By Ed Runyan
The village has opened an investigation into allegations against Police Chief John Kuivila from two female employees of the police department.
A records clerk with the police department wrote a letter to city Manager Jack Haney Jan. 11 indicating that Kuivila made comments about her appearance and “certain body parts” soon after she returned to work from maternity leave.
She felt the comments were “extremely inappropriate for him being my supervisor” and “asked him that all comments to be stopped immediately.”
She then received a phone call from Kuivila’s wife, Danielle, in which Kuivila’s wife read a letter she found that expressed the chief’s feelings about the employee, the employee said.
“At this point, I felt extremely uncomfortable and went to speak with Jack Haney, the city manager, with my concerns,” she said.
Another female employee, a police officer, wrote a letter Jan. 11 in which she said she felt she was working under a hostile work environment because of a threat she said Kuivila made to her regarding the other female employee.
According to the female officer’s letter, the chief told her, “If I discussed the information, he made a threat. This has since placed my mindset that I am in the environment which is hostile, and I am fearful.”
Kuivila also wrote a letter to Haney, stamped “confidential” at the top, in which the chief addressed the first woman’s complaint.
In it, Kuivila wrote that he and the clerk “have exchanged text messages, Google chats, emails and other electronic communications both related to and not related to work.
“On Jan. 7, 2013, my wife, Danielle, discovered messages and or electronic communications. Although they were drafted in my personal capacity, and one had only been drafted and not transmitted nor provided to” the clerk, the chief said.
“Apparently, my wife contacted the clerk and confronted her about the aforementioned communications,” Kuivila wrote.
Later Jan. 7, Haney contacted Kuivila regarding the issue and “directed me to write a statement regarding this incident,” Kuivila said.
Haney on Wednesday confirmed that he and Law Director A. Joseph Fritz are investigating the matter. Haney said he will discuss the investigation with city council during an executive session (private) at Monday’s council meeting.
Kuivila did not return a phone call seeking comment on the investigation.
According to documents in a federal appeals court case involving Kuivila’s employment in Conneaut before coming to work in Newton Falls, one reason Kuivila was let go in Conneaut was because of “inappropriate behavior towards a female dispatcher that [Kuivila] belatedly admitted were true after he initially denied the allegations.”

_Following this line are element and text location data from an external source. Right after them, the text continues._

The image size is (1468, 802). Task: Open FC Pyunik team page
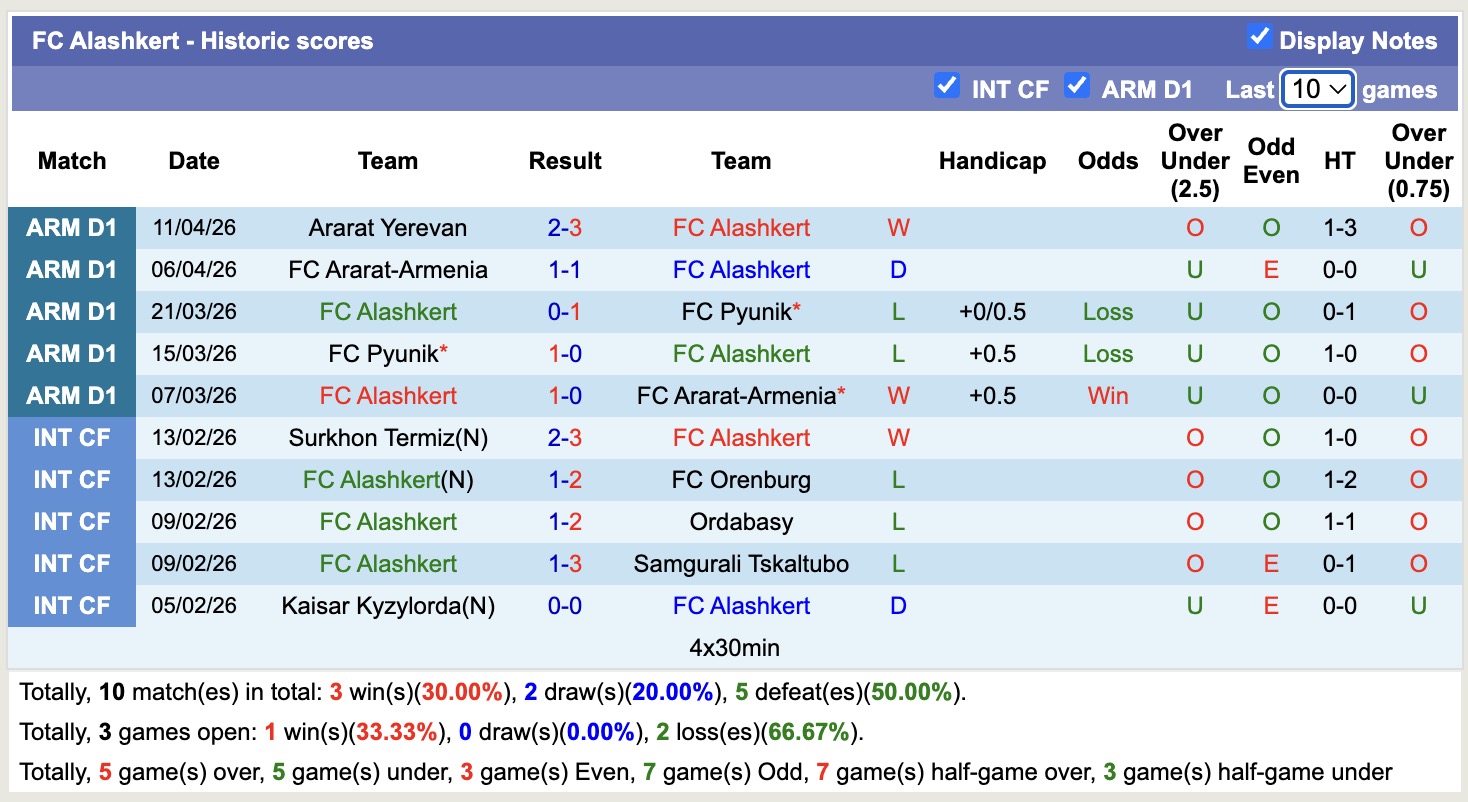[738, 311]
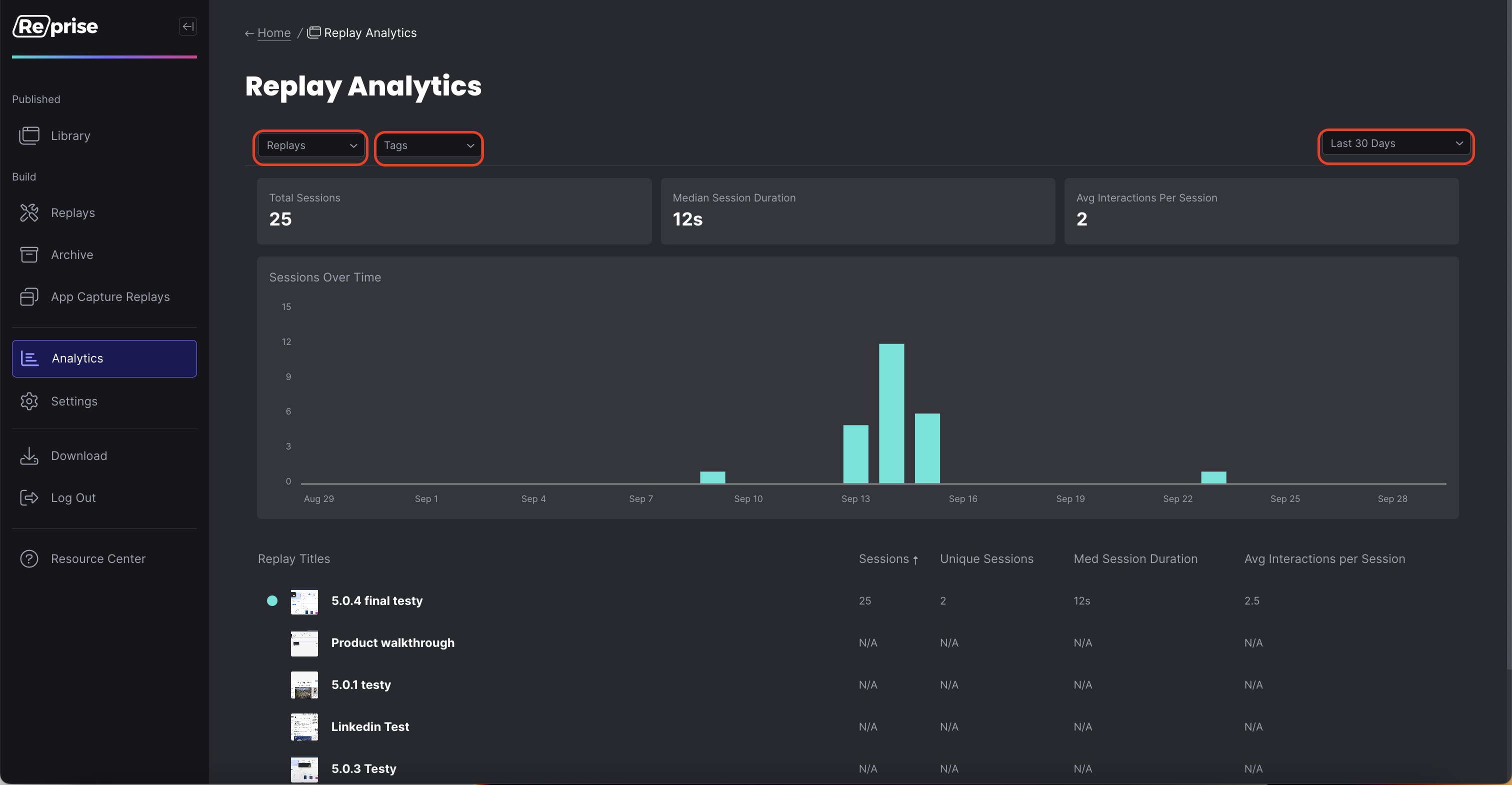1512x785 pixels.
Task: Select the App Capture Replays icon
Action: (x=29, y=296)
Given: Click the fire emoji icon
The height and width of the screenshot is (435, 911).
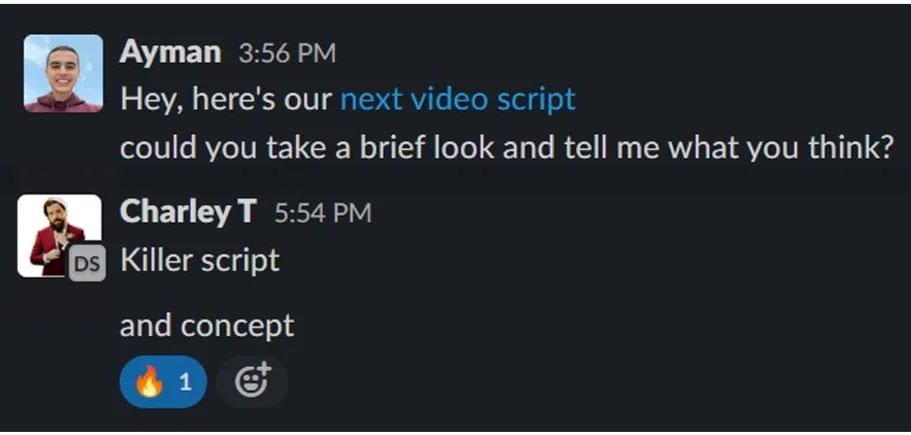Looking at the screenshot, I should click(x=149, y=382).
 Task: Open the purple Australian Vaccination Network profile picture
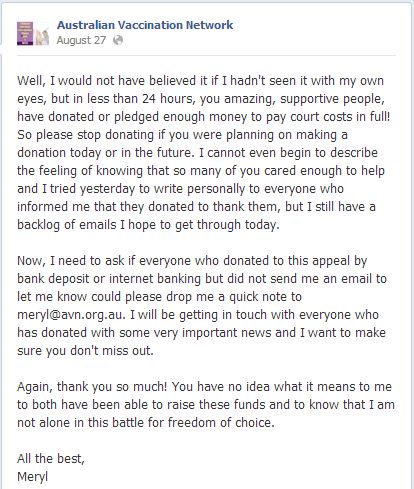pyautogui.click(x=25, y=33)
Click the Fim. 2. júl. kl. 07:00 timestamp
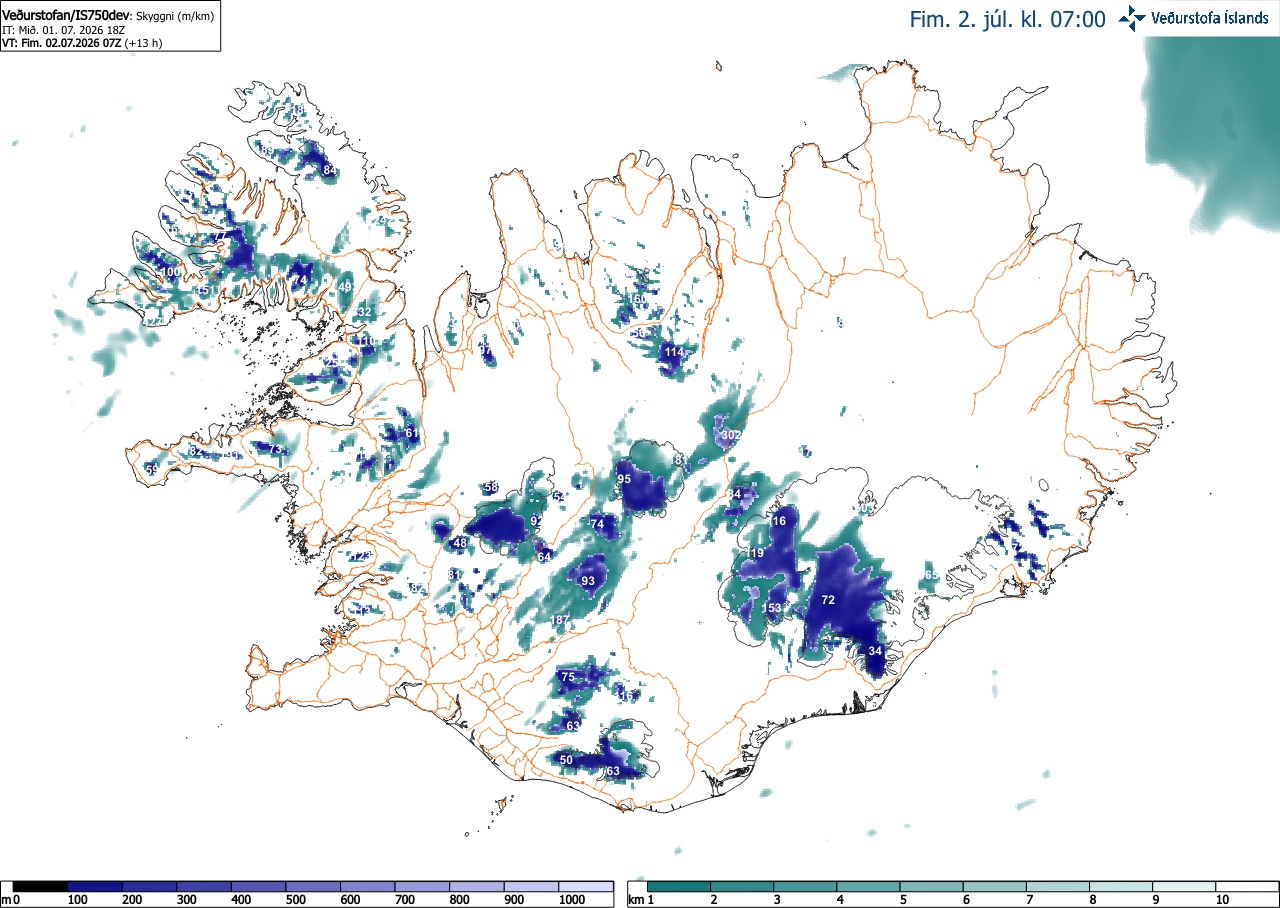The height and width of the screenshot is (908, 1280). pyautogui.click(x=1007, y=19)

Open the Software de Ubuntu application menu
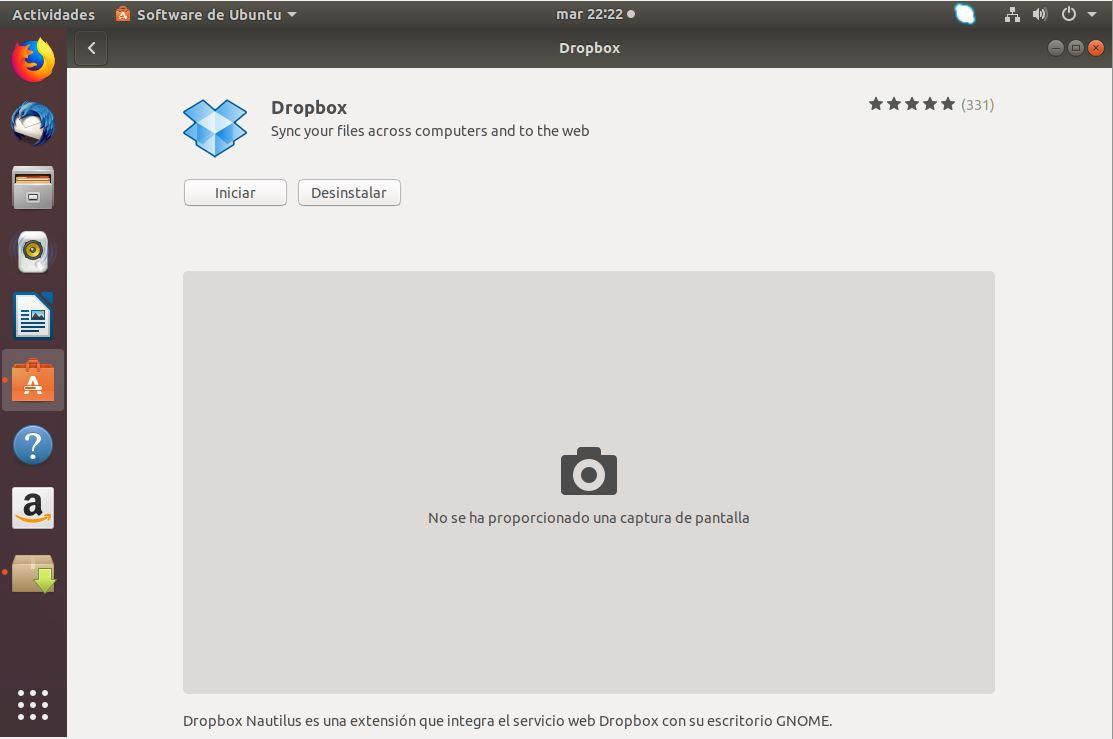click(204, 14)
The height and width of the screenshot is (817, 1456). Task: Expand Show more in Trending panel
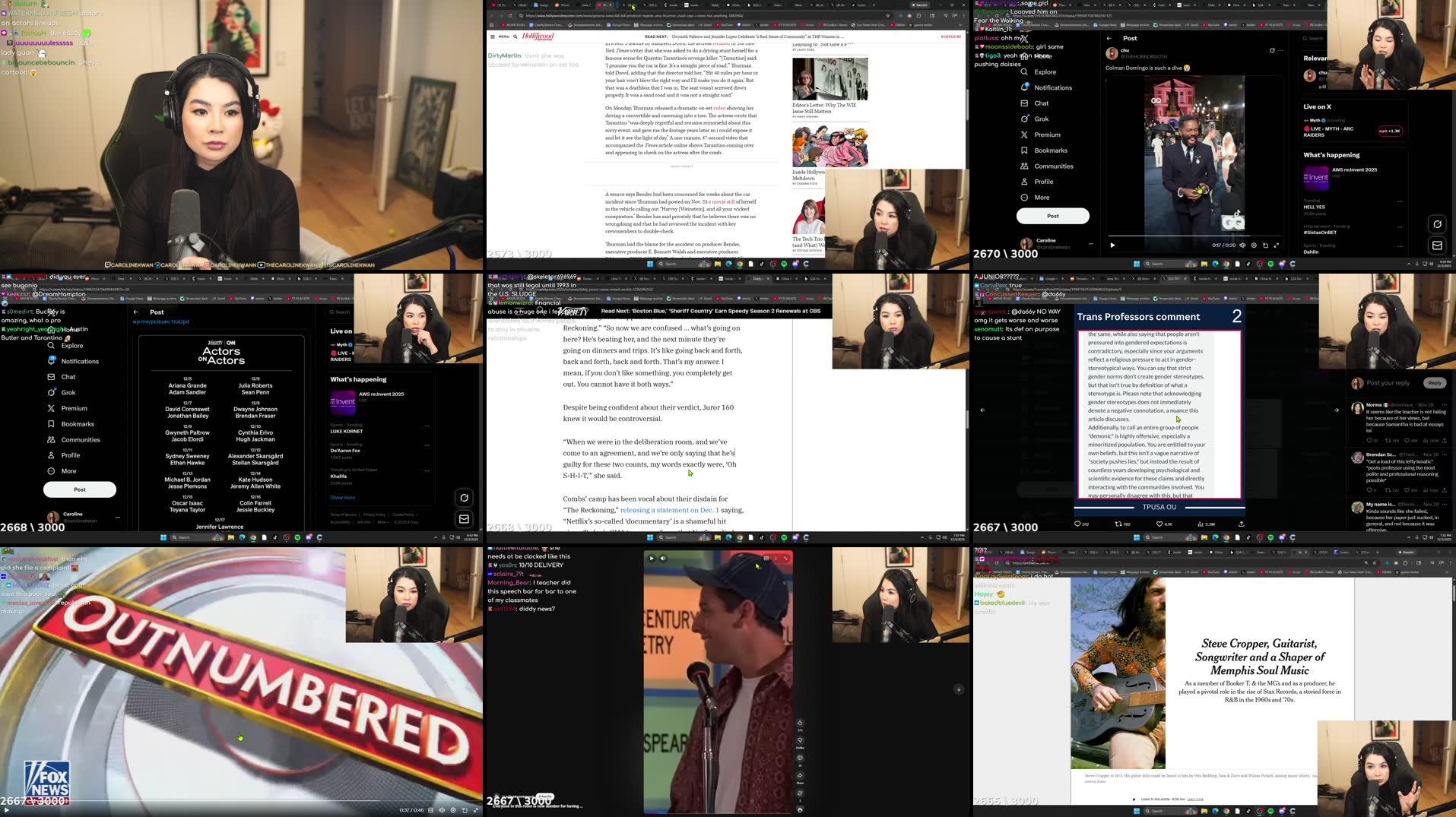pos(342,497)
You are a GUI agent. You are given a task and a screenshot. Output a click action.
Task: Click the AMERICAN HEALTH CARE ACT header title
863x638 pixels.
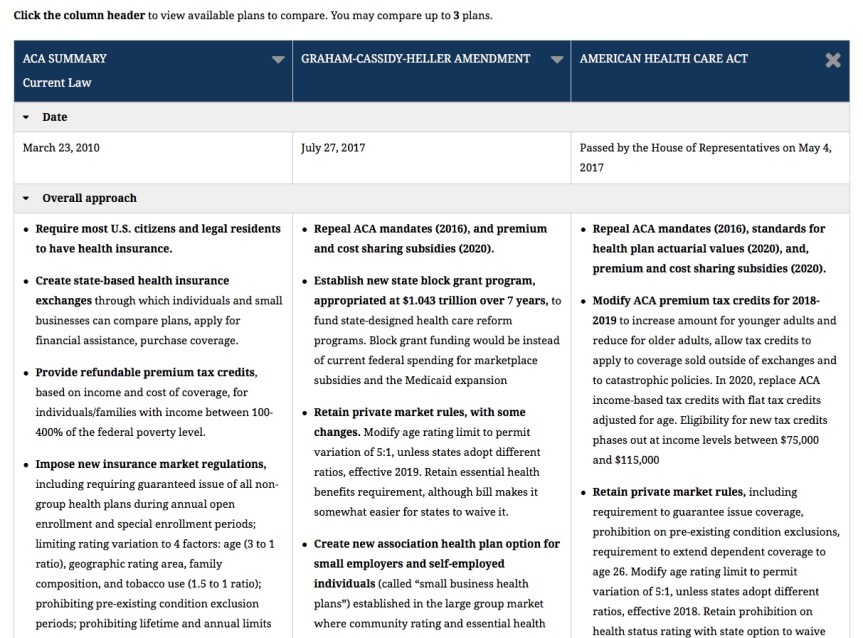pyautogui.click(x=663, y=59)
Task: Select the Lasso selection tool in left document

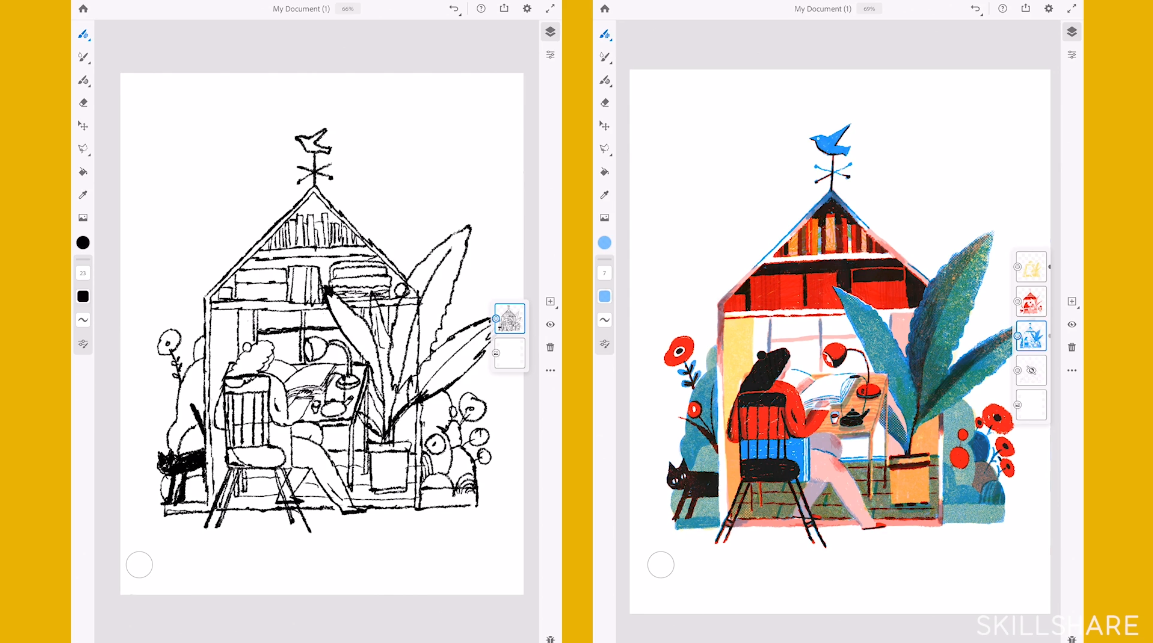Action: 84,149
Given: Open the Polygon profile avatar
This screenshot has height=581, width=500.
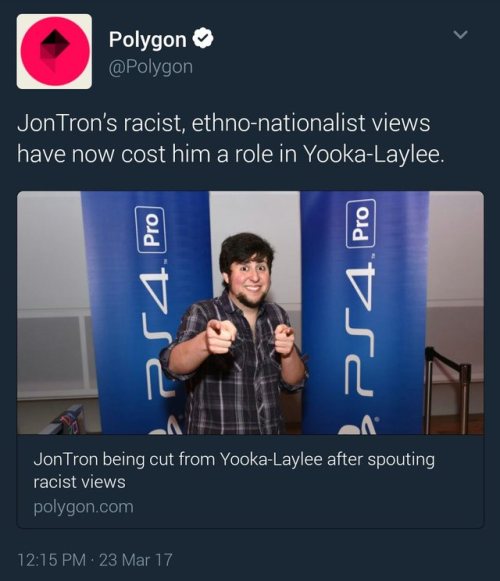Looking at the screenshot, I should (x=54, y=52).
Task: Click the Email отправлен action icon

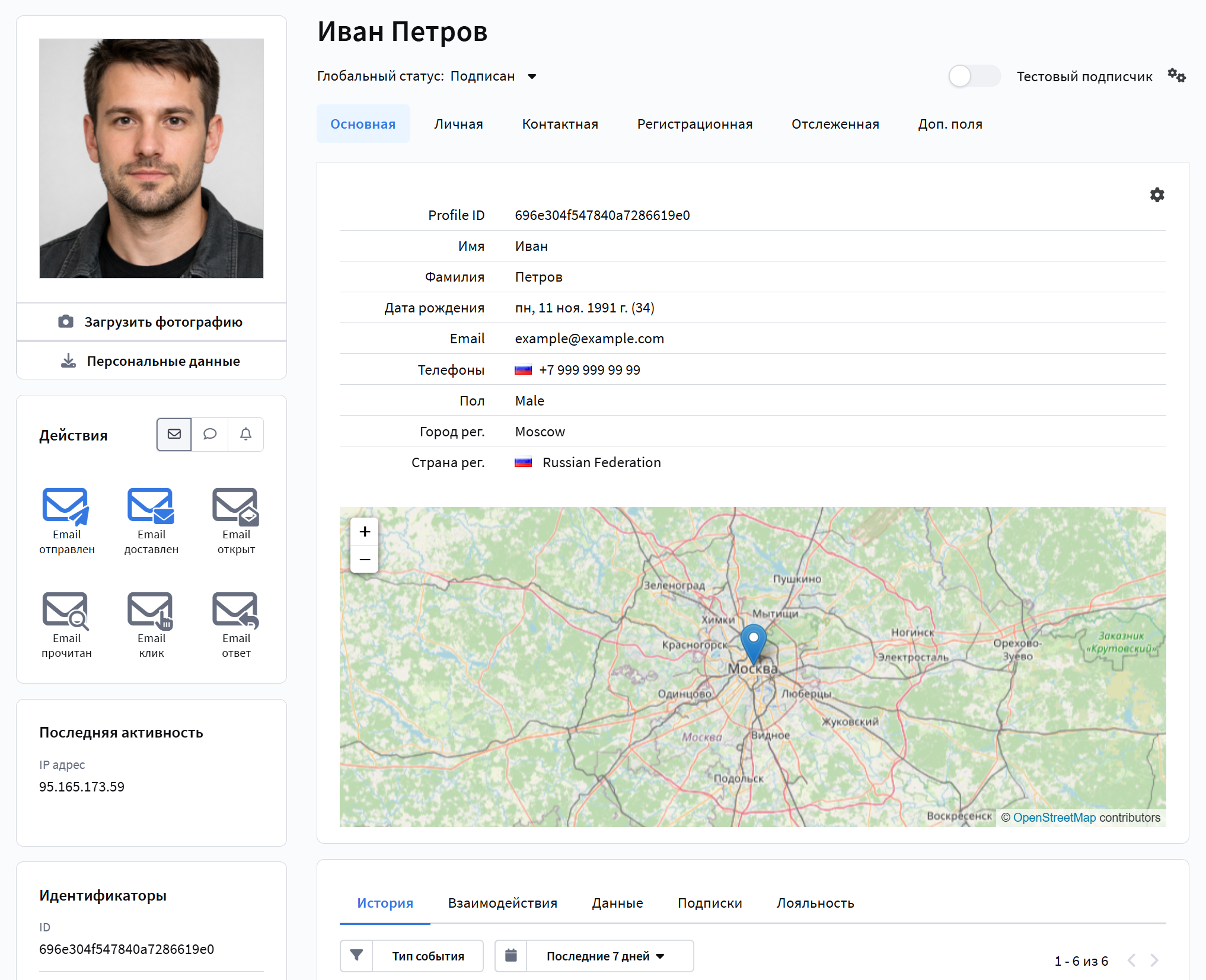Action: tap(66, 507)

The courts ruled in favor of Conneaut in the suit, which Kuivila filed alleging breach of contract by Conneaut.
Kuivila worked for Conneaut as deputy police chief from September 2007 to July 2008, according to court documents.
Village council also passed a resolution Dec. 17, asking Fritz to refer a question to the Ohio Ethics Commission relating to Kuivila’s relationship with Pete Kepich, owner of Kepich Ford in Garrettsville.
Kepich and Kuivila have said Kuivila has provided Kepich with expertise on police automobiles to help Kepich sell cars to area police departments.
One council member said he and other Newton Falls residents want to know whether Kuivila is working at the dealership and steering Newton Falls police-car business to the dealership, and whether that would be illegal.